It all started with a video.
The internet was abuzz this weekend over the latest chapter in online bullying starring 30-year-old Canadian internet personality, Nicole Arbour.
Arbour posted a video to her YouTube channel with the intentionally inflammatory headline: "Dear Fat People". If you haven't see the video yet, rest assured, it does exactly what it says on the tin.
Nicole, seemingly unprompted, starts in on overweight viewers, claiming her harsh words are for their own good but actually being quite condescending and negative about the whole thing.
Nicole Arbour has had run ins with the YouTube community before, but this might just be the icing on the cake of her tumultuous relationships with other internet stars. Dozens of rebuttals are floating around out there including ones from high profile internet personalities. Even Grace Helbig has weighed in on the controversy via a video response.

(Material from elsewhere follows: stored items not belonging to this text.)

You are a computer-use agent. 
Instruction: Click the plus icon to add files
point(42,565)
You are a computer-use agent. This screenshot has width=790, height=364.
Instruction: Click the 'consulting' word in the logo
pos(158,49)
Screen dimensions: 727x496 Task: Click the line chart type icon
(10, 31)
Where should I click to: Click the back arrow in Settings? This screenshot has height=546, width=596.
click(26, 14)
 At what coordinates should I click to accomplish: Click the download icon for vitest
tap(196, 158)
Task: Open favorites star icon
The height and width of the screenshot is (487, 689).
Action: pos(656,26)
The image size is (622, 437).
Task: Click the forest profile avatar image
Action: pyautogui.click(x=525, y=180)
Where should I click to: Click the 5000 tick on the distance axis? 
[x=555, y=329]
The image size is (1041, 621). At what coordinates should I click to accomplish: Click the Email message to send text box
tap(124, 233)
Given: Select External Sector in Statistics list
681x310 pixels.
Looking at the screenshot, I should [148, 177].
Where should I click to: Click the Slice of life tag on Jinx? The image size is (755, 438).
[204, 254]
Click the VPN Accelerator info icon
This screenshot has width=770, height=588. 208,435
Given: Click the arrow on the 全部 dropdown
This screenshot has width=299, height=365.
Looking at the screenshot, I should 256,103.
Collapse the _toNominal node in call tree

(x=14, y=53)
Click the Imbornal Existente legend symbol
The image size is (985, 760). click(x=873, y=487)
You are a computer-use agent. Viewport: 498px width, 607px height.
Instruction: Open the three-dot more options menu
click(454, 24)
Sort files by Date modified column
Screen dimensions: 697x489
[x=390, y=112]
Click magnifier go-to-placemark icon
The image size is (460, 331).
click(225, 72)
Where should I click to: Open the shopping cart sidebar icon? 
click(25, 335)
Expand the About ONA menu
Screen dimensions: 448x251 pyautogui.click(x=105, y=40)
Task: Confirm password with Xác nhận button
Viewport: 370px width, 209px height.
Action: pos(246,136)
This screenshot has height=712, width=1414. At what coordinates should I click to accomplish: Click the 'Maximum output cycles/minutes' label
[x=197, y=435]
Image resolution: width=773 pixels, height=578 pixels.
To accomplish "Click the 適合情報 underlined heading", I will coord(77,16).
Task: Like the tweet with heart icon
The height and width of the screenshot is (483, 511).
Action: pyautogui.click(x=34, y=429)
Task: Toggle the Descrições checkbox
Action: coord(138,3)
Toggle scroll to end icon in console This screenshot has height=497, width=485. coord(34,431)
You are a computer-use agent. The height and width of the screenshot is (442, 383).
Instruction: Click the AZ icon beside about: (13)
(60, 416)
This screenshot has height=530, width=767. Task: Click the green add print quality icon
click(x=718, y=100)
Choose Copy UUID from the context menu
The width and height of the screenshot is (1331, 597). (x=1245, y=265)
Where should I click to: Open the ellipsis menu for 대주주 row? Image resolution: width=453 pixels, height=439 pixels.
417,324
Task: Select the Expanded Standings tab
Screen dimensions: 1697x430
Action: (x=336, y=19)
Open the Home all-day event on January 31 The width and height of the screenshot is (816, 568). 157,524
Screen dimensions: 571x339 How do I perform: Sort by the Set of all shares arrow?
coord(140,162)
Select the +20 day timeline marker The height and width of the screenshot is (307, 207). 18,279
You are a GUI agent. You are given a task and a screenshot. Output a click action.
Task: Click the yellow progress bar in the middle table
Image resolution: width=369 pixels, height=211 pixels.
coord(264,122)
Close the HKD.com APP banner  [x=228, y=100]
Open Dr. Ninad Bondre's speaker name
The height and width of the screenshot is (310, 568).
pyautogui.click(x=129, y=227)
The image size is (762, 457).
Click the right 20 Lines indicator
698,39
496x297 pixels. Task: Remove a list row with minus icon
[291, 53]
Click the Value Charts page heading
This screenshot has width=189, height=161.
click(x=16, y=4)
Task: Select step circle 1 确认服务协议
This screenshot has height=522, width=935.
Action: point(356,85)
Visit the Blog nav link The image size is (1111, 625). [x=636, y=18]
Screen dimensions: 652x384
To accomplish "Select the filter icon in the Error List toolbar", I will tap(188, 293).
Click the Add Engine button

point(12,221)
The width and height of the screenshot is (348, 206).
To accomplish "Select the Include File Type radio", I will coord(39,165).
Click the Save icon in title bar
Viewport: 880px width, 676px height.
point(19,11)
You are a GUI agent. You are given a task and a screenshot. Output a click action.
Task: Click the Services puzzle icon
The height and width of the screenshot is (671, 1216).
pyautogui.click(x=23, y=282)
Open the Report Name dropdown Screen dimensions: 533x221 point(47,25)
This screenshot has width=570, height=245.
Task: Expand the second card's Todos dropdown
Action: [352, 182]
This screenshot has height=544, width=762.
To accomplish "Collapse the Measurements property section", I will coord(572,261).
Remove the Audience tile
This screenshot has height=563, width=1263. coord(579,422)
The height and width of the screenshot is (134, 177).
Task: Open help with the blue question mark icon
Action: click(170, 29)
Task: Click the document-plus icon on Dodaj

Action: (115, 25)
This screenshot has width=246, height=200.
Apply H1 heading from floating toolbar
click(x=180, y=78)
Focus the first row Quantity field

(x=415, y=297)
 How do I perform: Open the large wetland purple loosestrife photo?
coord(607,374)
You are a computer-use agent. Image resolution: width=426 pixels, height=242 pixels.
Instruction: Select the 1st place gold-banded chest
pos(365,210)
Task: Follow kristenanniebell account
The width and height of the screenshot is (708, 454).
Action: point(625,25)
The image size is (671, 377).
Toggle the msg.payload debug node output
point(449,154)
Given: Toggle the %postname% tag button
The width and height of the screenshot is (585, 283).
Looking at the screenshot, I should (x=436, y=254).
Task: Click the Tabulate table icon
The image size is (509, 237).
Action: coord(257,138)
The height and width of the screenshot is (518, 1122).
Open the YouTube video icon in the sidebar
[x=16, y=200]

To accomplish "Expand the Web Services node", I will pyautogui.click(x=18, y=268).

@NicoleArbour this is disappointing content— Tyler Oakley (@tyleroakley) September 4, 2015
Let's leave Nicole Arbour out of discussions on comedy and censorship. Nothing she has done remotely resembles comedy.— Louis Peitzman (@LouisPeitzman) September 7, 2015
it's honestly so disgusting - she literally makes a video calling plus-size people trash then removes everyone who's calling her out.— Will Shepherd (@shep689) September 5, 2015
Nicole then went on to claim that YouTube had deleted her videos.
Until a clever internet sleuth figured out that Nicole has set her own videos as private for the added "drama" of being a YouTube outlaw.
Y I K E S.
Of course, what Nicole said in her video was wrong. It was inflammatory, hateful, and uncalled for. But, understanding this behaviour might be more useful than adding to the sea of voices condemning her.
We've seen this before. People like Katie Hopkins are masters at these types of attention grabbing antics. You do something crazy, make headlines for a day, thus ensuring that you are more famous and noteworthy than you were yesterday.
As the internet becomes a more and more viable place to seek fame and and fortune, the methods that people use to attain notoriety have become more extreme. This doesn't just come down to the Nicole Arbour. It's the culture of clicks, stats, and ad revenue. Nicole's calculated "roll out" plan for this "controversy" illustrates that people will go to almost any length for attention.
Whether it's filming a pregnancy announcement and subsequent miscarriage, or calling a significant proportion of the population 'fat and lazy', gaining attention seems to be the new aim for a lot of "creators". Where many strive to create content that they are proud of and which highlights their skill and personalities, people like Nicole are happy to use bullying as a springboard for their careers. It is people like Nicole Arbour who deserve our pity, not our attention.